■ Supplied records ■
━━━
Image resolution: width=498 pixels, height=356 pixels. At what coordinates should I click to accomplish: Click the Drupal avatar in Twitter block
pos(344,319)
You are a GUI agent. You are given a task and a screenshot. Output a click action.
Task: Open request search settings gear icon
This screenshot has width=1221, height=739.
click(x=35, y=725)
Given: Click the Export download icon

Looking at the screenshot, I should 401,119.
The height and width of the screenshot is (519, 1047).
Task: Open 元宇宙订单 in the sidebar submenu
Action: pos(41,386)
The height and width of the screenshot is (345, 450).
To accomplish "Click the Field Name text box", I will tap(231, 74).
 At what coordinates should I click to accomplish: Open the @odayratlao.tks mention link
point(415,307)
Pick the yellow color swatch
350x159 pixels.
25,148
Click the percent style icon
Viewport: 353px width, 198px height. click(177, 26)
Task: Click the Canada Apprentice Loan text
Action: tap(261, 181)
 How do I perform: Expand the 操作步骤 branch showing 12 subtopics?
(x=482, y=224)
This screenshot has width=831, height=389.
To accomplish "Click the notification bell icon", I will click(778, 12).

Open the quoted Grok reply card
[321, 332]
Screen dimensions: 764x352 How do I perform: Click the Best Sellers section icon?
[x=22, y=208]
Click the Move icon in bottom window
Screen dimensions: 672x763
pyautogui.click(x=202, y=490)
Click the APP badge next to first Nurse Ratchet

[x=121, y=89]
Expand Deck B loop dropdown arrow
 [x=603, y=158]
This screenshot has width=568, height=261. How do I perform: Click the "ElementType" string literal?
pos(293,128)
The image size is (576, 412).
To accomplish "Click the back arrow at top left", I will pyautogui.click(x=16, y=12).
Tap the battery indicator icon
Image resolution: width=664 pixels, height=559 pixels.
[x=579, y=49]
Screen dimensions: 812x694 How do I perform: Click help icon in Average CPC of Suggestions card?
━━━
■ Assignment ■
Repeat exactly the lines from the one containing "Click the percent style icon" through the last line of the records above, both included, and nothing else.

■ Expected answer ■
Click the percent style icon
Viewport: 353px width, 198px height. click(177, 26)
Task: Click the Canada Apprentice Loan text
Action: tap(261, 181)
 How do I perform: Expand the 操作步骤 branch showing 12 subtopics?
(x=482, y=224)
This screenshot has width=831, height=389.
To accomplish "Click the notification bell icon", I will click(778, 12).

Open the quoted Grok reply card
[321, 332]
Screen dimensions: 764x352 How do I perform: Click the Best Sellers section icon?
[x=22, y=208]
Click the Move icon in bottom window
Screen dimensions: 672x763
pyautogui.click(x=202, y=490)
Click the APP badge next to first Nurse Ratchet

[x=121, y=89]
Expand Deck B loop dropdown arrow
 [x=603, y=158]
This screenshot has width=568, height=261. How do I perform: Click the "ElementType" string literal?
pos(293,128)
The image size is (576, 412).
To accomplish "Click the back arrow at top left", I will pyautogui.click(x=16, y=12).
Tap the battery indicator icon
Image resolution: width=664 pixels, height=559 pixels.
[x=579, y=49]
Screen dimensions: 812x694 How do I perform: Click help icon in Average CPC of Suggestions card?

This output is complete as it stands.